Here are things I've done to try and figure out the source of the issue:

The nginx config value worker_rlimit_nofile is set to 8192
have nofile set to 64000 for both hard and soft limits for root and www-data user (what nginx runs as) in /etc/security/limits.conf
there are no indications anything is going wrong in /var/log/nginx.d/error.log (typically, if you are running into file descriptor limits, nginx will print error messages saying so)
I have ufw setup, but no rate limiting rules. The ufw log indicates nothing is being blocked and I have tried disabling ufw with the same result.
There are no indicative errors in /var/log/kern.log
There are no indicative errors in /var/log/syslog

I have added the following values to /etc/sysctl.conf and loaded them with sysctl -p with no effect:

net.ipv4.tcp_max_syn_backlog = 1024
net.core.somaxconn = 1024
net.core.netdev_max_backlog = 2000

Any ideas?

EDIT: I did a new test, ramping to 3000 connections on a very small file (only 3 bytes). Here's the Blitz.io graph:

Blitz.io graph

Again, according to Blitz all of these errors are "TCP Connection reset" errors.

Here's the Linode bandwidth graph. Keep in mind this is a 5 minute average so it's low pass filtered a bit (instantaneous bandwidth is probably much higher), but still, this is nothing:

enter image description here

CPU:

enter image description here

I/O:

enter image description here

Here's htop near the end of the test: htop

I also captured some of the traffic using tcpdump on a different (but similar-looking) test, starting the capture when the errors started coming in: sudo tcpdump -nSi eth0 -w /tmp/loadtest.pcap -s0 port 80

Here's the file if anyone wants to take a look at it (~20MB): https://drive.google.com/file/d/0B1NXWZBKQN6ETmg2SEFOZUsxV28/view?usp=sharing

Here's a bandwidth graph from Wireshark:

enter image description here (Line is all packets, blue bars are TCP errors)

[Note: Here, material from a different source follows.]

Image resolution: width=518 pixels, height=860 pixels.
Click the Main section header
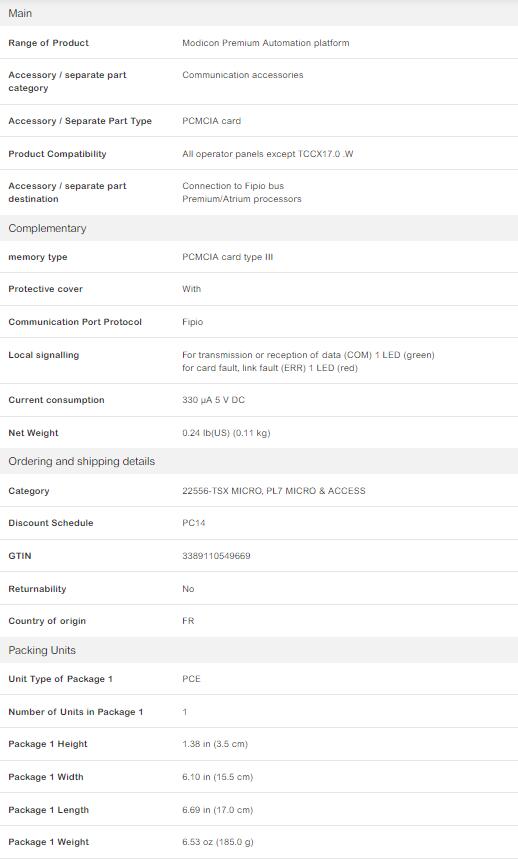[x=259, y=13]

From my interpretation of the capture (and I'm no expert), it looks like the TCP RST flags are coming from the load testing source, not the server. So, assuming that something isn't wrong on the load testing service's side, is it safe to assume that this is the result of some sort of network management or DDOS mitigation between the load testing service and my server?

Thanks!

Is your provider doing some kind of DDoS mitigation? This may interfere with your test. — Michael Hampton, Apr 01 '15 at 01:43
@MichaelHampton I'm fairly certain that Linode doesn't do that. — EEAA, Apr 01 '15 at 01:43
Can you post the network graph from the Linode control panel? How much bandwidth is this test actually taking up? — EEAA, Apr 01 '15 at 01:44
I did a bit more investigation and updated the original post with lots more info. I also confirmed with Linode that they do not do DDOS mitigation, although this does not necessarily mean that a network provider between the load testing service and Linode isn't doing any. Thanks! — Erik Swan, Apr 01 '15 at 04:47
Would anyone be willing to look at the PCAP file and confirm my initial analysis that the TCP resets are **not** coming from my server? — Erik Swan, Apr 02 '15 at 06:50
Is there a reason that you only set `net.core.netdev_max_backlog` up to 2000? Several examples I've seen have it an order of magnitude higher for gigabit (and 10Gig) connections. — Moshe Katz, Apr 03 '15 at 02:20
The default is 1000, so I figured that doubling it would be a sensible change to see if it had any effect. It did not. Regardless, Linode 2GB instances are limited to 250 Mbps outbound anyways. — Erik Swan, Apr 03 '15 at 05:16
@Robert, I was never able to determine conclusively what it was, but my best guess is that it was some sort of network management or DDOS-mitigation between the Linode server and the load testing service. — Erik Swan, May 01 '19 at 14:16

score 2 · Answer 1 · answered Jul 20 '15 at 13:38

2

To set max number of open files ( if that is causing your issue ) you need to add "fs.file-max = 64000" to /etc/sysctl.conf

answered Jul 20 '15 at 13:38

Sean1e

31
2

score 1 · Answer 2 · answered Jun 09 '15 at 15:08

There could be any number of sources of the connection resets. The load tester could be out of available ephemeral ports from which to initiate a connection, a device along the way (such as a firewall doing NAT) might have its NAT pool exhausted and is unable to provide a source port for the connection, is there a load balancer or firewall at your end that might have reached a connection limit? And if doing source NAT on the inbound traffic, that could also experience port exhaustion.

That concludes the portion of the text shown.